“About how much money do you get for an acre of tobacco?” asked Percy.
“That varies a lot with the quality and price—sometimes $100—sometimes $300, when the trust don’t hold the price down on us. We can raise good tobacco and good tobacco brings us good money. We can always manure an acre or two for tobacco and get our groceries and some clothes now and then, and that’s about all anybody gets in this world, I reckon. But taxes are mighty high, I tell you. About $75 to $80 I have to pay. Are taxes high out West?”
“We pay about forty to fifty cents an acre in the corn belt,” Percy replied; “but, in a course I took in economics, I learned that the taxes do not vary in proportion to land values. Poor lands, if inhabited, must always pay heavy taxes; whereas, large areas of good land carry lighter taxes compared with their earning capacity. You must provide your regular expenses for county officers, county courthouse, jail, and poorhouse, about the same as we do. Your roads and bridges cost as much as ours; and the schools in the South must cost more than ours, for a complete double system of schools is usually provided.
“But did you say that you paid fifty cents an acre in taxes?” asked Mr. Jones.
“Yes, about that, in the corn belt,” replied Percy, “but not so much in Southern Illinois where the land is poor. I think the farmers in that section pay taxes as low as yours. Perhaps twenty cents an acre.”
“Do you mean to say that you have poor land in Illinois?”
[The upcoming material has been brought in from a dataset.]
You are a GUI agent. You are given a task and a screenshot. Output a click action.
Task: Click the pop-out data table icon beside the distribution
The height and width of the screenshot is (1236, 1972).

“Yes, the common prairie land of Southern Illinois must be called poor as compared with the corn belt land. There is a good deal of land in Southern Illinois that was put under cultivation before 1820, and eighty crops must have made a heavy draft upon the store of plant food originally contained in those soils.”
“Only since 1820? Why, we began to till the soil right here, Young Man, in St. Mary County, in 1634 and don’t you know, Sir, that we had a rebellion here as early as 1645? Yes, Sir, that was one hundred and seventy-five years before 1820. So you’ve raised only eighty crops and the land is already getting poor, and we’ve raised two hundred and fifty crops—well, maybe, not quite so many, for we’ve been giving our land a good deal of rest for the last fifty or sixty years; but my grandfather used to raise twenty-five bushels of wheat to the acre with the help of a hundred pounds of land-plaster, and I’ve no doubt I could do it again today if I cared to raise wheat, but one acre of tobacco is worth ten of wheat, so why should I bother with wheat?”
“Twenty-five bushels of wheat per acre,” repeated Percy, half to himself. “The total supply of phosphorus still remaining in the plowed soil would be sufficient for only twenty more crops like that. Two hundred years of such crops would require 1600 pounds of phosphorus, making nearly 1800 pounds at the beginning, if it all came from the plowed soil. That is one and a half times as much as is now contained in our common corn belt prairie land.”